Failure to protect

Published October 1, 2019
The writer, a public health consultant, is a research fellow at Lums, and author of So Much Aid So Little Development: Stories from Pakistan.
The writer, a public health consultant, is a research fellow at Lums, and author of So Much Aid So Little Development: Stories from Pakistan.

THE recent brutal rape and murder of three young children in Kasur — another string of tragic events among many — raises many questions.

Why, in spite of innumerable laws on child rights and bureaus on child safety, do we fail to protect children? There is the constitutional right to education and prohibition against child labour. The Child Protection Act, 1989, puts the responsibility to protect children who are liable to harm on local authorities. Children in Kasur have been liable to harm for years; there was Zainab in 2018, Kainat in 2017, and many more before them — and since. So what did/are local authorities doing to protect Kasur’s children?

Pakistan ratified the UN Convention on the Rights of the Child in 1990, and its operational protocol on the sale of children, child prostitution and child pornography in 2011. The government followed up with a bill in the National Assembly in 2015 that allowed the National Child Protection Commission to be set up, “to come in force at once”, with details of its members’ qualifications, privileges of the chairperson and its funding worked out. The commission is empowered to “inquire into violation of child rights” and it has “powers vested as a civil court under code of Civil Procedure 1908 (Act V of 1908)”. Where is the commission?

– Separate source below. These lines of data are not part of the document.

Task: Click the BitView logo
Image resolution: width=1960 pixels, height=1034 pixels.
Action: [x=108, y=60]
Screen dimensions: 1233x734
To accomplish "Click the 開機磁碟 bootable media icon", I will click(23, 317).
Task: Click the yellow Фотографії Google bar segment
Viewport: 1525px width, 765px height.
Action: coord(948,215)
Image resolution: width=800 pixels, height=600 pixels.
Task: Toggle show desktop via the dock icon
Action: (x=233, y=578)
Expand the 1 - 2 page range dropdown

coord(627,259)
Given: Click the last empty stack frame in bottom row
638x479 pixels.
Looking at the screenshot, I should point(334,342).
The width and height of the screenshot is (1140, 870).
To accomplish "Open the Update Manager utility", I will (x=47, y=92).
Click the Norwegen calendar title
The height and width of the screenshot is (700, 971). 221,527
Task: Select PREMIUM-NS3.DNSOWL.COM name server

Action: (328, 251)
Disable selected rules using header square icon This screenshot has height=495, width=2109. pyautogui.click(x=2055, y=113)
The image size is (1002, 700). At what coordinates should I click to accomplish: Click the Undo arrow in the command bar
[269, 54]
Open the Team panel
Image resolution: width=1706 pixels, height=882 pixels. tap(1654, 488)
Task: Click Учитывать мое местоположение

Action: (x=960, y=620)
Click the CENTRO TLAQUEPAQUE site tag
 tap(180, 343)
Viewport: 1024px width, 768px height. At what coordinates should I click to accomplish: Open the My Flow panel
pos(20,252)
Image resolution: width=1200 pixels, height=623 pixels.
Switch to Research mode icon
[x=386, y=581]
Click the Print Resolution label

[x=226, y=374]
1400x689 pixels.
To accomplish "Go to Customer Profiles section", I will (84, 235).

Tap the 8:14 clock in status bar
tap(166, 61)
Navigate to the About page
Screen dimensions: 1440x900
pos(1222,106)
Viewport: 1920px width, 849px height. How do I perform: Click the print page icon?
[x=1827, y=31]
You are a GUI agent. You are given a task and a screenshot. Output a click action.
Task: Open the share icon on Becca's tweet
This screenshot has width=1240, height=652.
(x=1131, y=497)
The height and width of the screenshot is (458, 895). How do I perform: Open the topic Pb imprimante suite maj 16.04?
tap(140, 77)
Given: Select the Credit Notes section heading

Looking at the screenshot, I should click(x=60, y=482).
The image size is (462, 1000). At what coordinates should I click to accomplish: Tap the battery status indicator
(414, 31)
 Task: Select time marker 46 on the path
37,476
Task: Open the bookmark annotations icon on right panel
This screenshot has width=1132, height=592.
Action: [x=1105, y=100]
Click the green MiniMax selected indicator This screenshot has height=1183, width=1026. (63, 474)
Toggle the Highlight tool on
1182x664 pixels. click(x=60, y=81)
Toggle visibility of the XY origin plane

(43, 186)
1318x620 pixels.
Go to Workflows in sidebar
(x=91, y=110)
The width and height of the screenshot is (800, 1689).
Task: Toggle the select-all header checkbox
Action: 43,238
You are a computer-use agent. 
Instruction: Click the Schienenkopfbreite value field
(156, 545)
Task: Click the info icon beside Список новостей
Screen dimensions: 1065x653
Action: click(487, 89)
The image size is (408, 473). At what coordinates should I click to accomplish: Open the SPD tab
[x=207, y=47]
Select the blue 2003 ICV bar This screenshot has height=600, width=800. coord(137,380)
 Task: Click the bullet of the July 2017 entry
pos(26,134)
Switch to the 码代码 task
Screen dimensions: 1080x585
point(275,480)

In November 2017, after little Kainat was found molested and nearly dead, the Kasur Child Protection Bureau was set up. It has powers over a “child who is being, or likely to be abused or exploited for immoral or illegal purposes”. Under the bureau’s watch, in January 2018, little Zainab was raped and killed. Again, many plans came into being to fix things on a ‘war footing’. The police was to be ‘beefed up’ and its non-performers fired. In October 2018, Zainab’s perpetrator was found and executed. And then ‘the matter faded away’.

What have Punjab’s child services agencies done?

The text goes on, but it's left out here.